I think I never gave Fribourg any credit to be remotely pretty. From Buttes, to Peseux, to Basel, to Olten, to Aarau and now a bit Aarau and a bit Fribourg – and to be honest, the latter city always seemed to me very “mediocre for being the capital of a large canton”! Particularly on a foggy winter morning, when everything seems gloomy and not very pretty. Yet, despite its aesthetic “qualities” – it is populated by very good people.
Of course then comes the part of exercise. You don’t need to really go to a gym if you walk everywhere here. Not just the fact that reaching Fribourg is hard, but also it’s internal neighbourhoods are so irregularly placed that to get from one location to the other, you have to climb flights of stairs of considerable height. Perhaps one of the many reasons why I didn’t want to study here, despite it pretty much being a student city.
Yet today, as I look out of the balcony, on a sunny Saturday afternoon, upon rolling hills with tufts of green trees here and there, old city and new blocks of buildings merging together – I realise that another circumstance in my life where fate brought me to like a city I so desperately wanted to avoid.

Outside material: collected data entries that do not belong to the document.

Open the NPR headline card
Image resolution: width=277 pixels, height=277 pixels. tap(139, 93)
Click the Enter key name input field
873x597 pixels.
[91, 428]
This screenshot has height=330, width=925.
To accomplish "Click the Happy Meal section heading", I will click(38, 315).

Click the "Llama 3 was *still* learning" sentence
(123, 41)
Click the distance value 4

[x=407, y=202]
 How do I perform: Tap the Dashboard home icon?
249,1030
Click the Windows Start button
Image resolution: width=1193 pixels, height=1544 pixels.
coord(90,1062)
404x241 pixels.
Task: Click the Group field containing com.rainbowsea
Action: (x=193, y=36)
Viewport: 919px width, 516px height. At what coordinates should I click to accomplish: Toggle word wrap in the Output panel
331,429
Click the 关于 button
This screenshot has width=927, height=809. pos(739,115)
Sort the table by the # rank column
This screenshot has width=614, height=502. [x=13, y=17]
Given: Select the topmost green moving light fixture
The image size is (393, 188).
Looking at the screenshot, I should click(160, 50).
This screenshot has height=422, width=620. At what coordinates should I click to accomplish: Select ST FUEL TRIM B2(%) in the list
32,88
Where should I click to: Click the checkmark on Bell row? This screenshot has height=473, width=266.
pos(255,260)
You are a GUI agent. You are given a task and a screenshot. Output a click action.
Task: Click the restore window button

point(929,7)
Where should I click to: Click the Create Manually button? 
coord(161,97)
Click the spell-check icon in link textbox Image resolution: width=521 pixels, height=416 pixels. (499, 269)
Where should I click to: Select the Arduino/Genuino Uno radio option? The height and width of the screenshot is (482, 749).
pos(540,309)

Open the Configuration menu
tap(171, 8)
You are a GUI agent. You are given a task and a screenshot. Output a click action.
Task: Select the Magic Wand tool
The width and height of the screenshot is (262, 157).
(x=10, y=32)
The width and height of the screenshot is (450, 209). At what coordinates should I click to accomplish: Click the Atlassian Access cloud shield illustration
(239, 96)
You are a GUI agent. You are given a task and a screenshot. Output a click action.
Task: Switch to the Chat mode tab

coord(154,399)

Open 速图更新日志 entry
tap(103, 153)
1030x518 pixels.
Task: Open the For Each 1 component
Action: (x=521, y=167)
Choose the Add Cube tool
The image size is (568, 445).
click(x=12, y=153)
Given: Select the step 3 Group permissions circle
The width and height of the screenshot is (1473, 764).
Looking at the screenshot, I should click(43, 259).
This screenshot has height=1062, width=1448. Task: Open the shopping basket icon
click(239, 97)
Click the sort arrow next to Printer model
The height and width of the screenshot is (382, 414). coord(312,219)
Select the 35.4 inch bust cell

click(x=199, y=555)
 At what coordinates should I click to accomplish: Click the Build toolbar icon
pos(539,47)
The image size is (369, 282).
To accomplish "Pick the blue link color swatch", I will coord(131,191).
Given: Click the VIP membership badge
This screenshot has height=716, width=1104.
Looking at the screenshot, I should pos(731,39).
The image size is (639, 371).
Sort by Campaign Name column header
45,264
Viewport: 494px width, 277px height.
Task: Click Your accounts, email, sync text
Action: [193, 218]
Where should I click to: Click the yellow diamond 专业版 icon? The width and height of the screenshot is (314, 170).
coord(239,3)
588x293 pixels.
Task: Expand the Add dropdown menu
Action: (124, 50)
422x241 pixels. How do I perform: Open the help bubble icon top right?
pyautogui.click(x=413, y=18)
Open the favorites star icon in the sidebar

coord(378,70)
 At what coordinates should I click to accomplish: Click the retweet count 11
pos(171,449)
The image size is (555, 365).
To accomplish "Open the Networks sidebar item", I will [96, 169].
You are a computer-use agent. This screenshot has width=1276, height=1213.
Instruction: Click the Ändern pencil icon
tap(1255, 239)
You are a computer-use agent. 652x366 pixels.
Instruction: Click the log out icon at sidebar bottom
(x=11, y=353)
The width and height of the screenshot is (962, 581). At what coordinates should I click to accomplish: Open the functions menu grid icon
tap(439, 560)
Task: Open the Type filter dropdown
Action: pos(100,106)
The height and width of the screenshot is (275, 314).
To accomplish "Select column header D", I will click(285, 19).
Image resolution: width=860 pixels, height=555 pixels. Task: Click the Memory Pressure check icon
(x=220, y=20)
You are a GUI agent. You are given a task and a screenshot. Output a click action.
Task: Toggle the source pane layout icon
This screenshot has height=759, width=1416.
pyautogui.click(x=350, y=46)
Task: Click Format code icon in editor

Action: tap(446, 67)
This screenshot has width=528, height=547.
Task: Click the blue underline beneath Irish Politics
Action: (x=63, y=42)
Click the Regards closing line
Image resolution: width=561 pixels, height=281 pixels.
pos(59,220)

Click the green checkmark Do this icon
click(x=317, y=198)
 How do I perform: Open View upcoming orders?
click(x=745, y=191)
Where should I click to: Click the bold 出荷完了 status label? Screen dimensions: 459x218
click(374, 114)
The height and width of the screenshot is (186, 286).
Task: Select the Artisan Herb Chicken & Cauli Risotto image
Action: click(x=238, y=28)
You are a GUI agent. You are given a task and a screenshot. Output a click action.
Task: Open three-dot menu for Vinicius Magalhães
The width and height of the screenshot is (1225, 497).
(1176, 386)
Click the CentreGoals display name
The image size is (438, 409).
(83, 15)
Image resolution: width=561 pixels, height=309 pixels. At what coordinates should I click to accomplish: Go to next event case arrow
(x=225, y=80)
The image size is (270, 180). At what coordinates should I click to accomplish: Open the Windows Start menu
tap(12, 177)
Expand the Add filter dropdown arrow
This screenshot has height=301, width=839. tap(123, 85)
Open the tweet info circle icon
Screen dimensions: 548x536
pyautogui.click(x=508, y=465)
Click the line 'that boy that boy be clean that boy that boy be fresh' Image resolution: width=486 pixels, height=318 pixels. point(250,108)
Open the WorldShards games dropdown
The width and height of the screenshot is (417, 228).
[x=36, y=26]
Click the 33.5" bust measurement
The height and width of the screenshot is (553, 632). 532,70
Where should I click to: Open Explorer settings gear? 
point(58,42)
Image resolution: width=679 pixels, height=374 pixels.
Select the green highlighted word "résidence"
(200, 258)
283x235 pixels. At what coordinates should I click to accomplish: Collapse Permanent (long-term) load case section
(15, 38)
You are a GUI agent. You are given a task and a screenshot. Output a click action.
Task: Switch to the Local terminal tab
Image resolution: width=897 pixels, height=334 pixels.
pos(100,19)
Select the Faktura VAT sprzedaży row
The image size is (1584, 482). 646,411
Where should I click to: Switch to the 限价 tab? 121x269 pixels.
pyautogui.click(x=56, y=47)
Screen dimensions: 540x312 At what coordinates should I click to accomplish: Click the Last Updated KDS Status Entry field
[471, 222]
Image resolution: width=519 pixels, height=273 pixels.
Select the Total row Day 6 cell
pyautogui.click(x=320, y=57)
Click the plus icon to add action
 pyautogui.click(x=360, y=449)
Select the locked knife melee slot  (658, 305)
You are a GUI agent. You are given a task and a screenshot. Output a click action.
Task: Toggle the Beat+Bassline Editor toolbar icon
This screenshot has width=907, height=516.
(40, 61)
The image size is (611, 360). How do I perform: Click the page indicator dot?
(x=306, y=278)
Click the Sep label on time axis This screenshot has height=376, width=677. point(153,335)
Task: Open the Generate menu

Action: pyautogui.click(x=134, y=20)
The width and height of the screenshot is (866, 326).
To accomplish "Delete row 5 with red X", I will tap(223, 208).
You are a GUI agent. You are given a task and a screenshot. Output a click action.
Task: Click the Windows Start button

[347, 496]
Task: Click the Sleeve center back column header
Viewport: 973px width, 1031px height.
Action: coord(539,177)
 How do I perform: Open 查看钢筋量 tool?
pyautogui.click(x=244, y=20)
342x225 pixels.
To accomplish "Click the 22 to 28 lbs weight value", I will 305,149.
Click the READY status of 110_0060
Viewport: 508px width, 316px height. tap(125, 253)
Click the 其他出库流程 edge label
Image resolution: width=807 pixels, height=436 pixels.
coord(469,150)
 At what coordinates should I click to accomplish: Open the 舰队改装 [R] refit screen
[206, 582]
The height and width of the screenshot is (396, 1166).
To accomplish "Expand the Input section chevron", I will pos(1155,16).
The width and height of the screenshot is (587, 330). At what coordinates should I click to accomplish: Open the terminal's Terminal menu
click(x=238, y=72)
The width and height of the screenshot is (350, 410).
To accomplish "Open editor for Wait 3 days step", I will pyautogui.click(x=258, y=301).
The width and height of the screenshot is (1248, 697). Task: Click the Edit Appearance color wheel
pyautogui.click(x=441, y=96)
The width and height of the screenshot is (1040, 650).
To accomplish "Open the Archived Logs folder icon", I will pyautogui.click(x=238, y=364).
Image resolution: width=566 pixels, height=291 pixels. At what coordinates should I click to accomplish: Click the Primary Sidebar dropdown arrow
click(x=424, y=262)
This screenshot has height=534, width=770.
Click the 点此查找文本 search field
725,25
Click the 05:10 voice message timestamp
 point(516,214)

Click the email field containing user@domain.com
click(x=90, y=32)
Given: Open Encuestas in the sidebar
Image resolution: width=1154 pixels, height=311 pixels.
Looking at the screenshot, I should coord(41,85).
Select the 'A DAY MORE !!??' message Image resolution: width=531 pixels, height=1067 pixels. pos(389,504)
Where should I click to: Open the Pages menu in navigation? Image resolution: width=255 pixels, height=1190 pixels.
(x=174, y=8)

Monsieur is a very good hearted man, very reasonable, but I am glad he is not a Fribourgeoise. It would have been painful, – despite my recently found pleasure in visiting this city more often than I ever thought humanly possible, – to move here! I would no doubt have lost all pleasure of movement, and tough to live with limited number of commercial areas, bars and shops – that ends up closing early! For sure though, I would have lived in peace until my last hour in this city. Or so I believe if I don’t count the crime rates (must Google that for reasons of curiosity); and I must know better than anyone that my pleasure and displeasure of being in Fribourg has nothing to do with its people, but rather the city and it’s “appealing” aesthetics.